Paula. I use coat handlers conditioner for maintaining coat between shows.. A different product for show days... Diluted allot & I like that it is labeled "leave in" so no issues if not rinsed well like there can be with other conditioners.


----------



## Matilda's mommy (Jun 1, 2005)

That's good to know Jeanne. What shampoo do you use on your beautiful fluffs?


----------



## Silkmalteselover (Apr 1, 2010)

Paula. I buy so many products at TJMAXX or MARSHALLS. I also use Crowne Royale . Whatever I use I always dilute allot! I am using my phone to do this & for some reason it keeps posting this picture sideways!! :blink::blink:


----------



## lydiatug (Feb 21, 2012)

Jeanne, are you holding your phone sideways with the "home" button on your right and the "volume" button on the bottom left?



Silkmalteselover said:


> Paula. I buy so many products at TJMAXX or MARSHALLS. I also use Crowne Royale . Whatever I use I always dilute allot! I am using my phone to do this & for some reason it keeps posting this picture sideways!! :blink::blink:


----------



## lydiatug (Feb 21, 2012)

I haven't tried coat handler's either, but LOTS of other brands...still playing! So far Spec 10 is still my favorite, but I'm now trying PP Silk line...super white and shiny, but we're only a few days in.


----------



## Silkmalteselover (Apr 1, 2010)

Using my ipad.. which receives any pictures I take with phone.. so same picture that my phone has in it's storage was upright but when I used phone to post on here was turned sideways.. so wierd:blink:


----------



## Matilda's mommy (Jun 1, 2005)

lydiatug said:


> I haven't tried coat handler's either, but LOTS of other brands...still playing! So far Spec 10 is still my favorite, but I'm now trying PP Silk line...super white and shiny, but we're only a few days in.

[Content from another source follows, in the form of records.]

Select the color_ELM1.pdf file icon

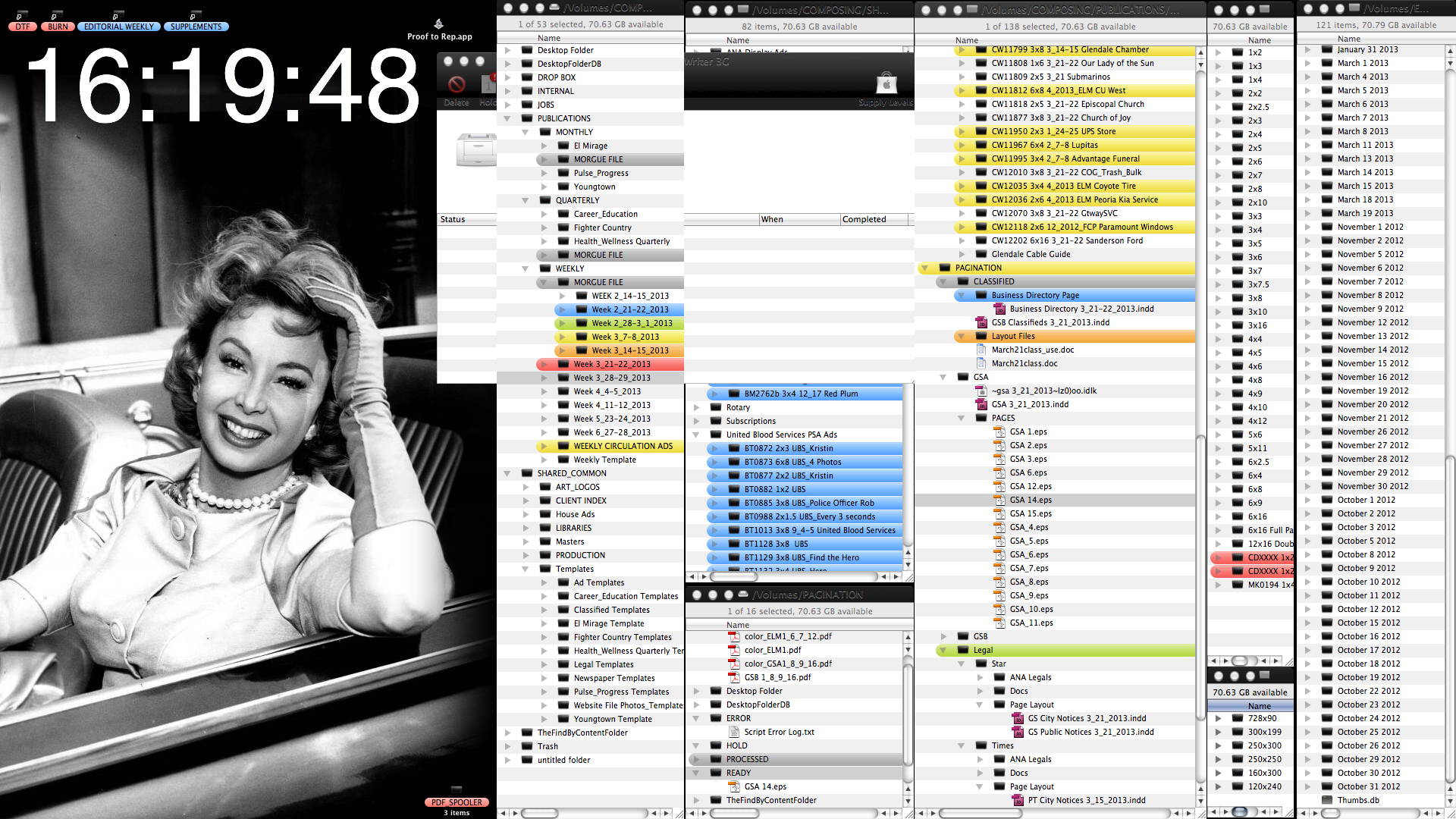coord(733,651)
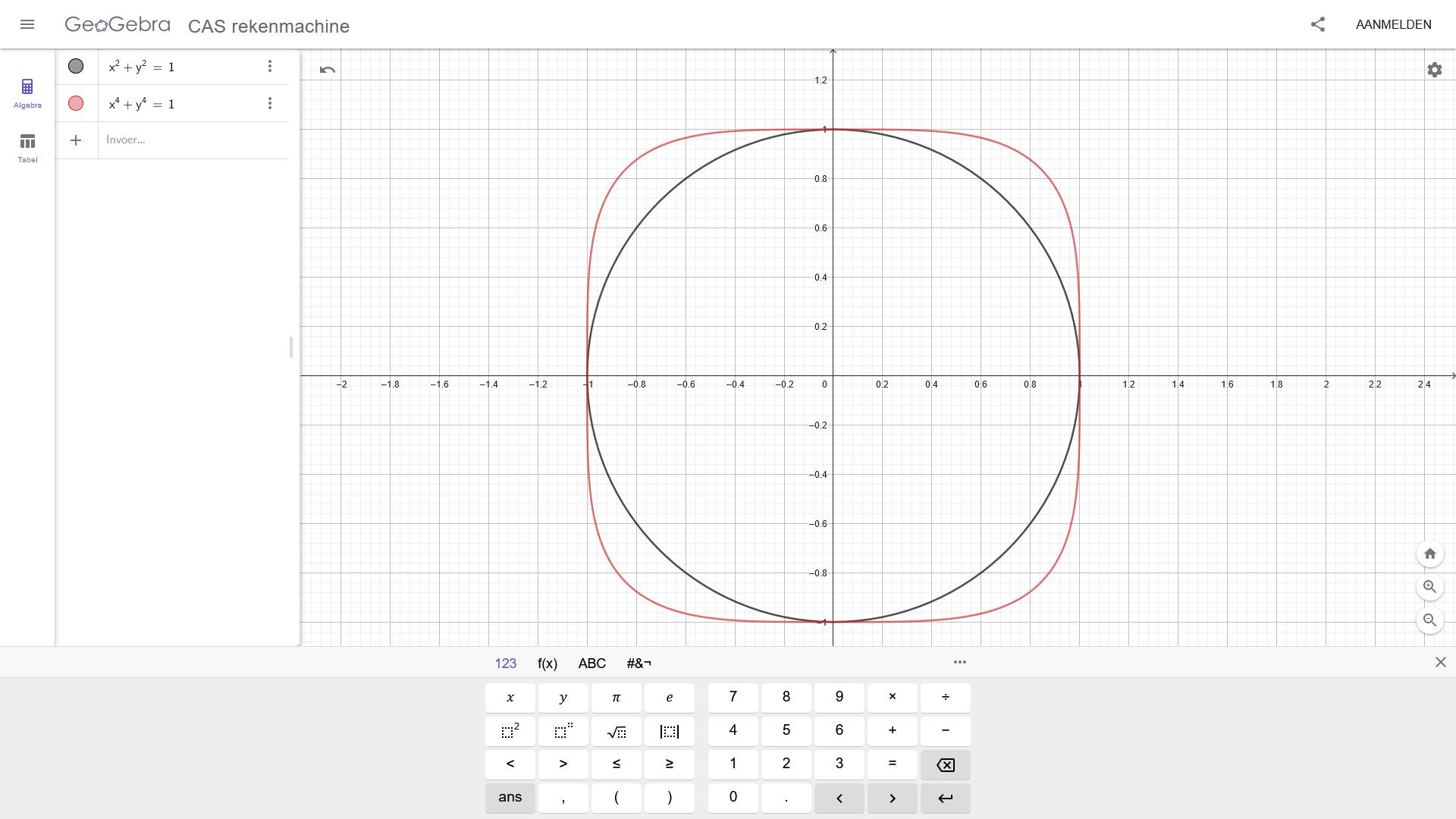The height and width of the screenshot is (819, 1456).
Task: Reset view with home button
Action: tap(1429, 554)
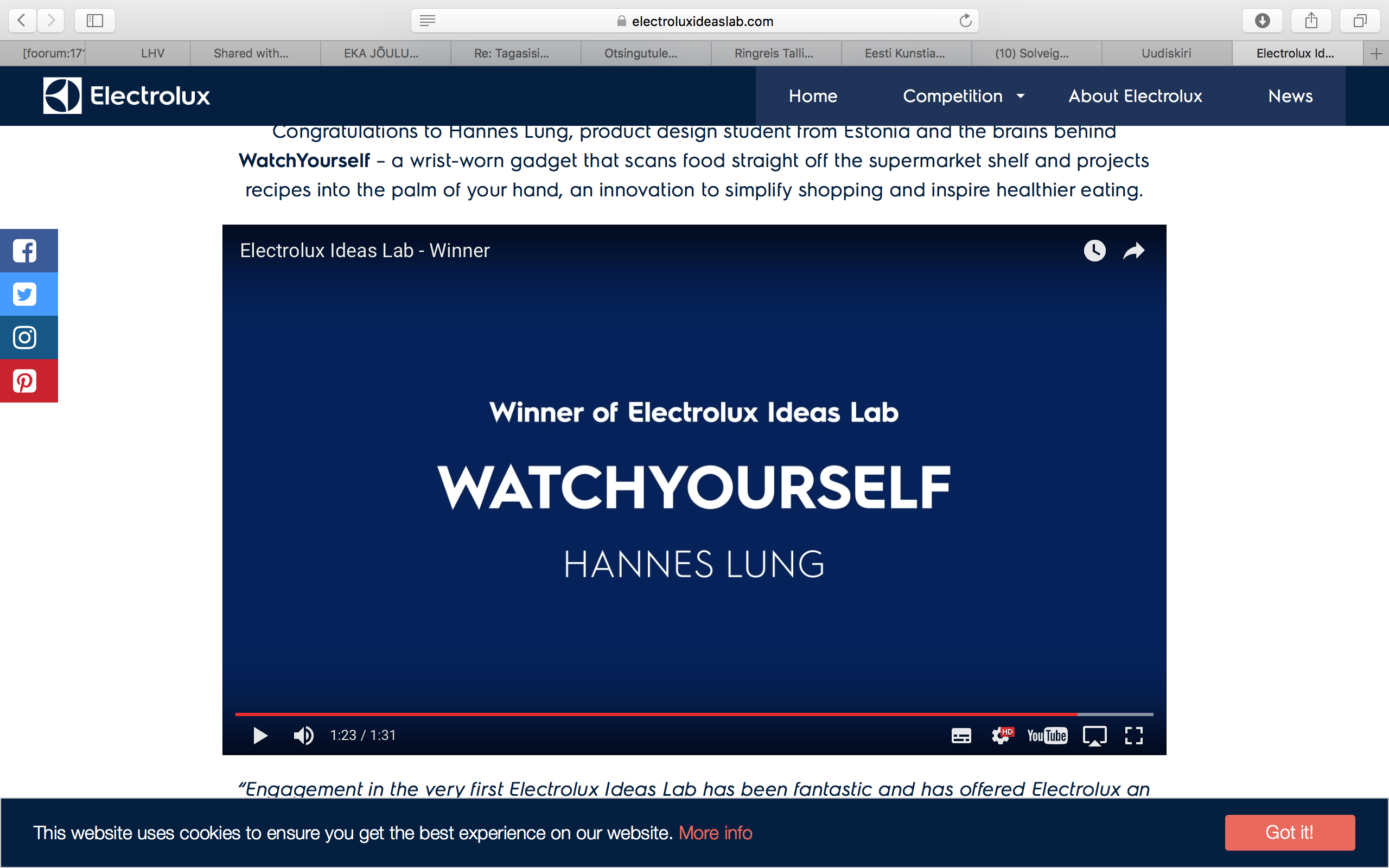Toggle video subtitles/captions
Viewport: 1389px width, 868px height.
(961, 736)
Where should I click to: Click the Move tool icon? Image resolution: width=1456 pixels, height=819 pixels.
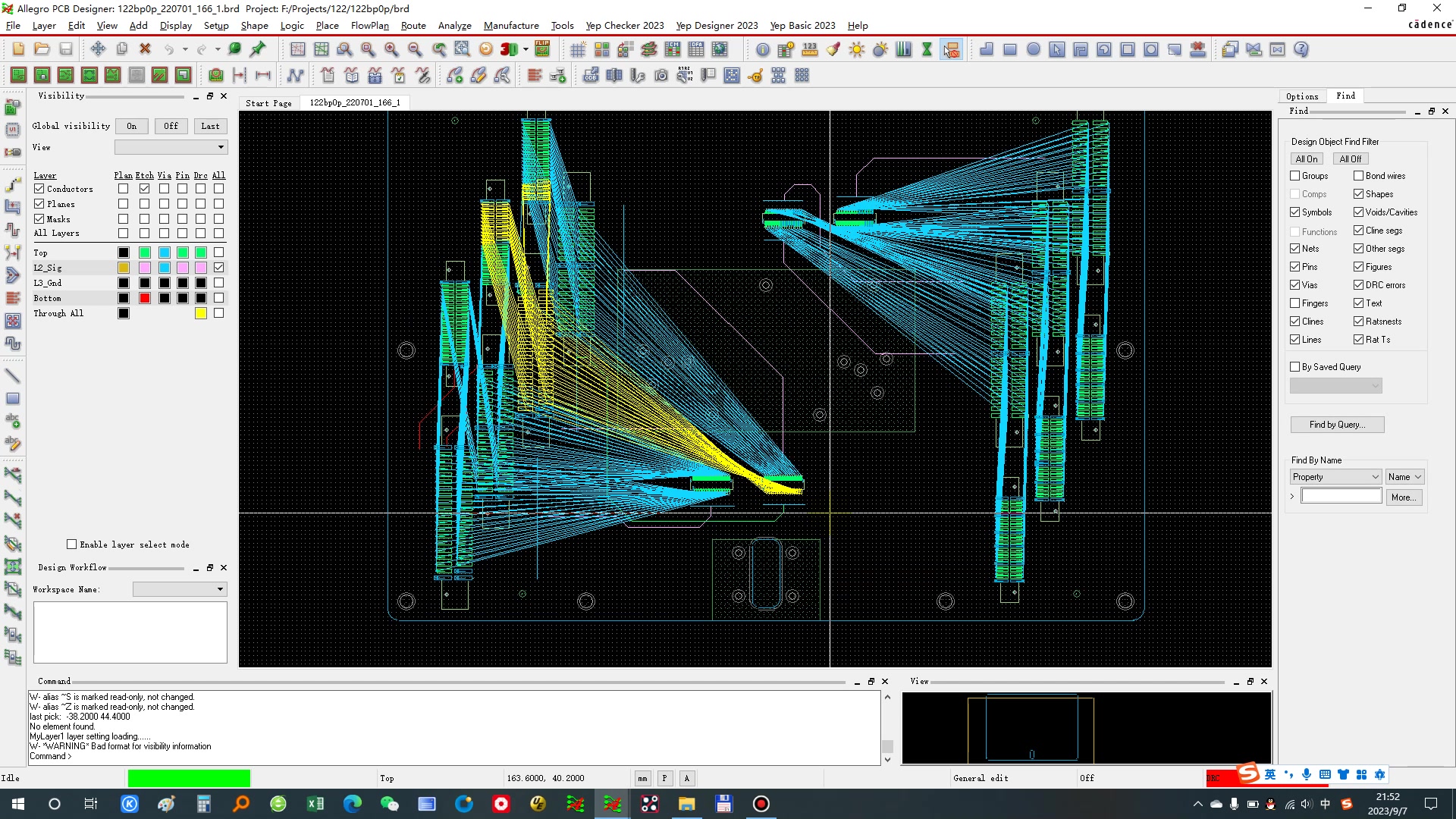pos(98,49)
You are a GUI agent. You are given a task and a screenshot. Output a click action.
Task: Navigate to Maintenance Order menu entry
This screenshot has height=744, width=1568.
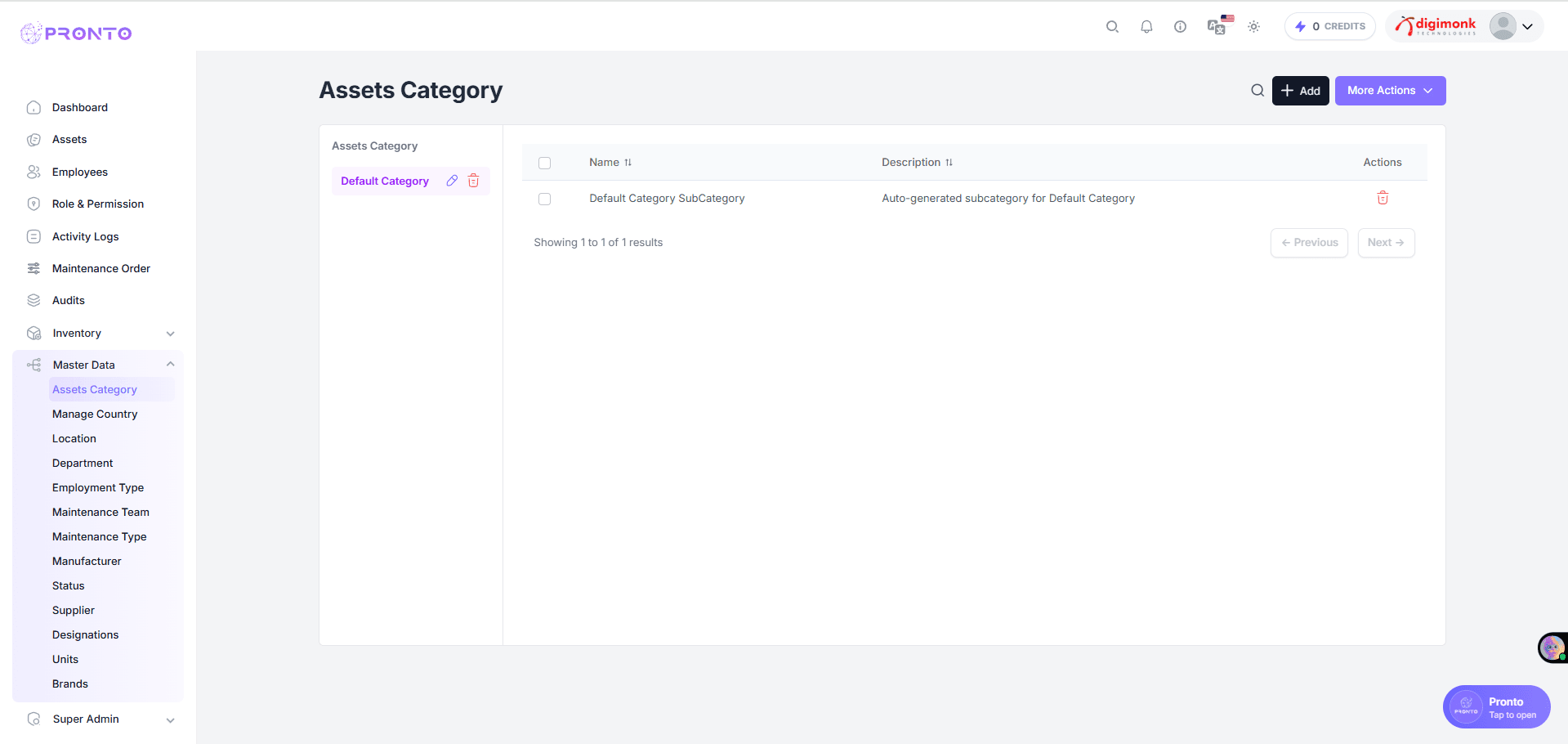click(x=101, y=268)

 I'm looking forward to National's I need to see vendors. I wish these companies would give samples 



Silkmalteselover said:


> Using my ipad.. which receives any pictures I take with phone.. so same picture that my phone has in it's storage was upright but when I used phone to post on here was turned sideways.. so wierd:blink:


 
Jeanne I have seen many shampoo's and conditioner's at Ross and TJMaxx, I'll have to try some, so far I really like Coat Handler, hoping it doesn't dry their coats. Are you going to National's


----------



## lydiatug (Feb 21, 2012)

Apple devices will orient pics & videos just fine across devices, but when you put them on a computer they can be sideways or upside down depending on how you hold the device when taking the picture. Ask me how many upside down videos I have, lol...live and learn!



Silkmalteselover said:


> Using my ipad.. which receives any pictures I take with phone.. so same picture that my phone has in it's storage was upright but when I used phone to post on here was turned sideways.. so wierd:blink:


----------



## Smtf773 (Apr 8, 2015)

All, I'm curious. All I ever used were the show premium products. Edward's coat was so beautiful with them and I was growing it out from his awful grooming moment. I washed him once a week and used the sprays daily. I'm a bit anal and OCD. I know you should feel a bit sorry for Edward about now!


----------